-- WORK REQUEST --
Beginning with the line that contains "Where should I", repeat each line exactly through the end of the listing below. Pictures stay out.

-- INPUT --
● ● ● ●

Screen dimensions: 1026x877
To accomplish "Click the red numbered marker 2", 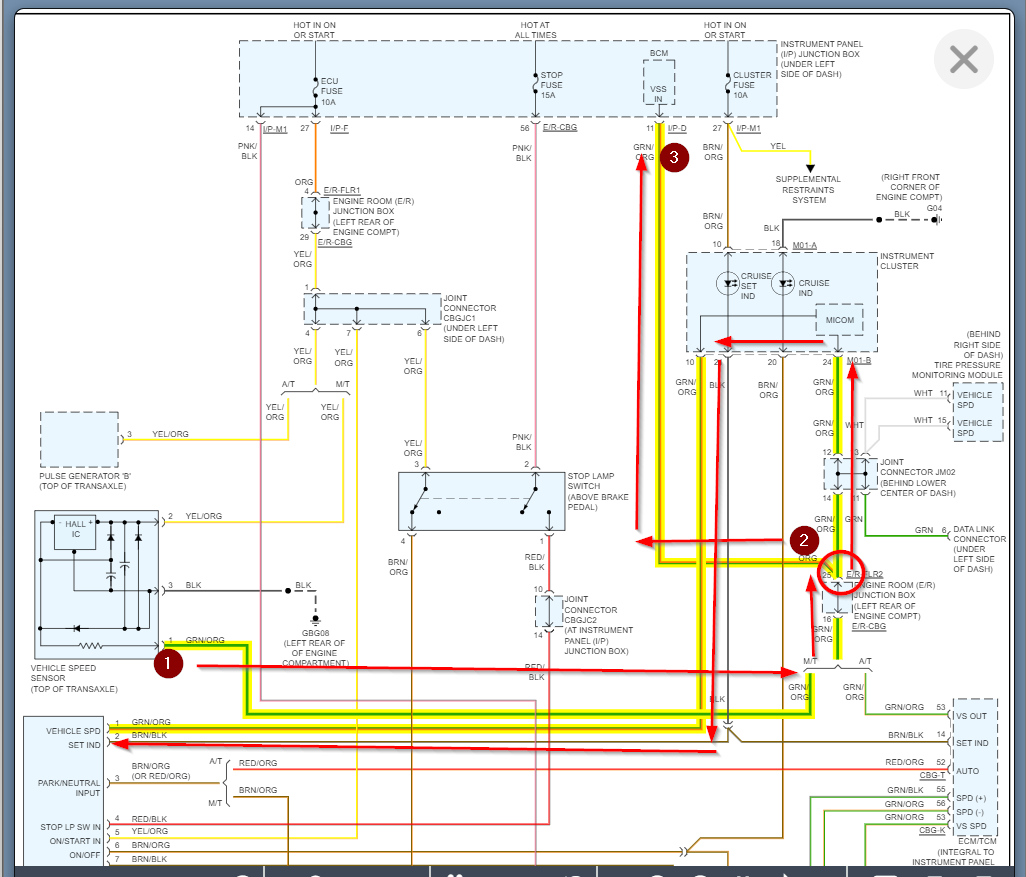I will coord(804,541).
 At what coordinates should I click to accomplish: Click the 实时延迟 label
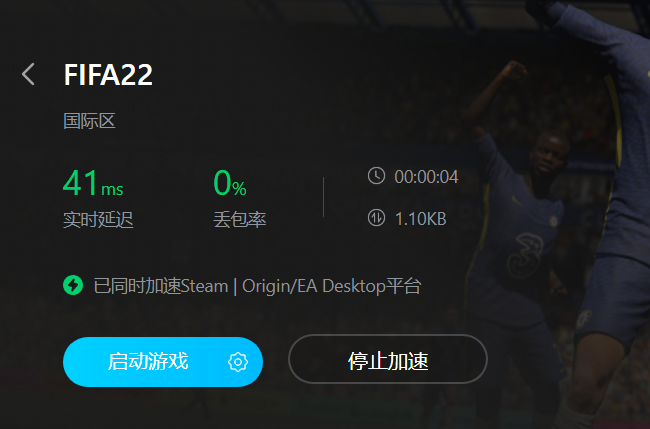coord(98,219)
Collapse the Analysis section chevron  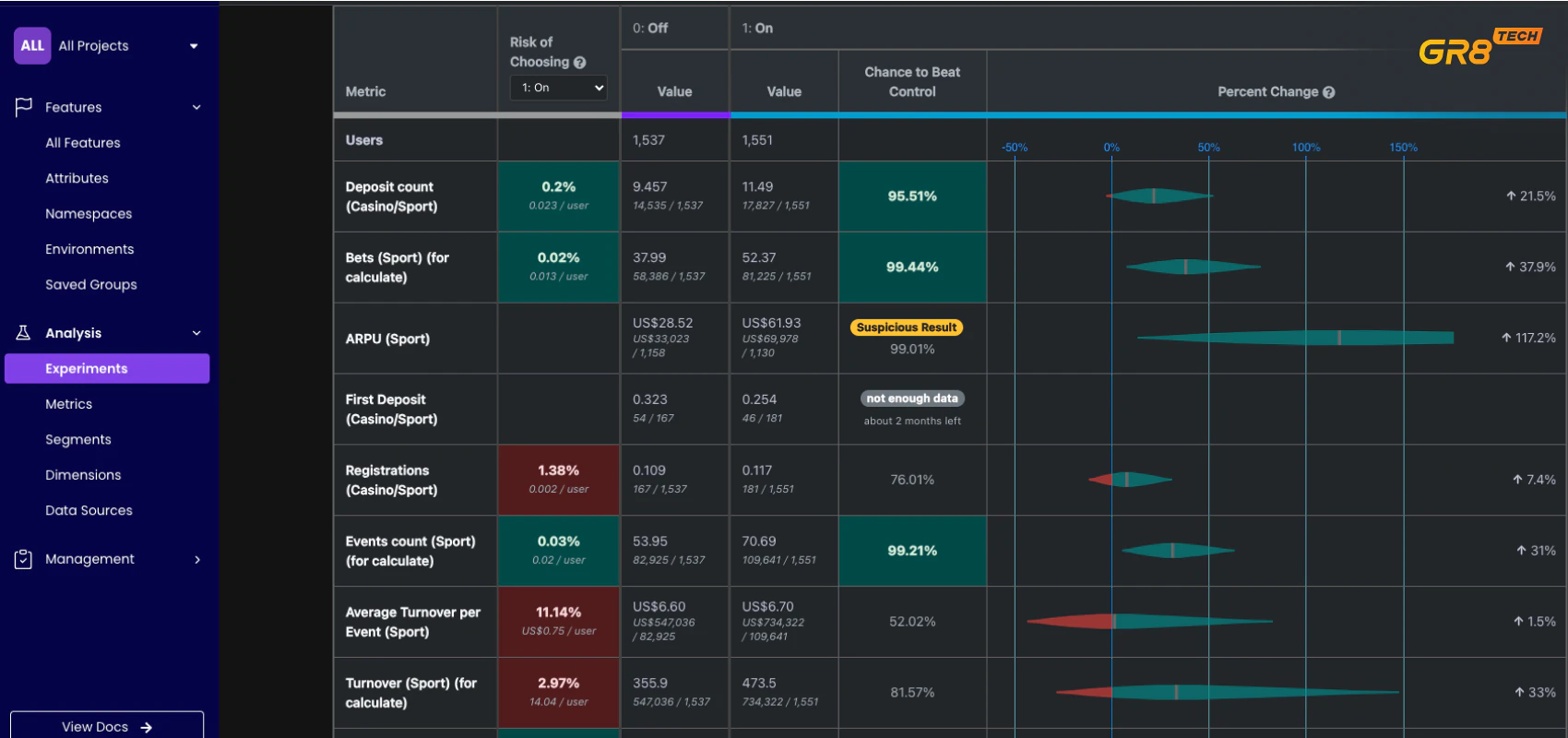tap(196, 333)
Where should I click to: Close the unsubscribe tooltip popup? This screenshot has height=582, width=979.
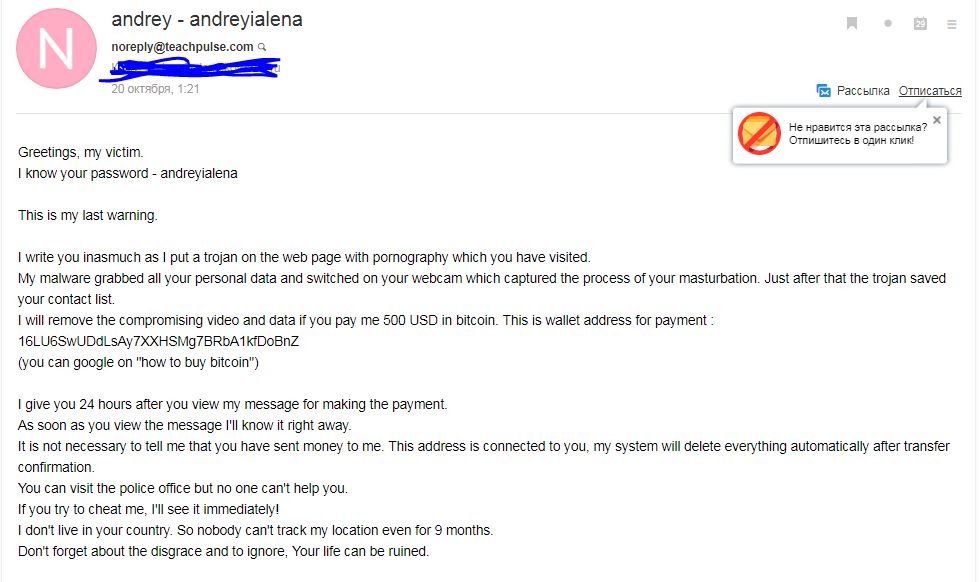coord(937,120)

● ● ● ●

-- TASK RESULT --
Where should I click to: Close the unsubscribe tooltip popup? This screenshot has height=582, width=979.
coord(937,120)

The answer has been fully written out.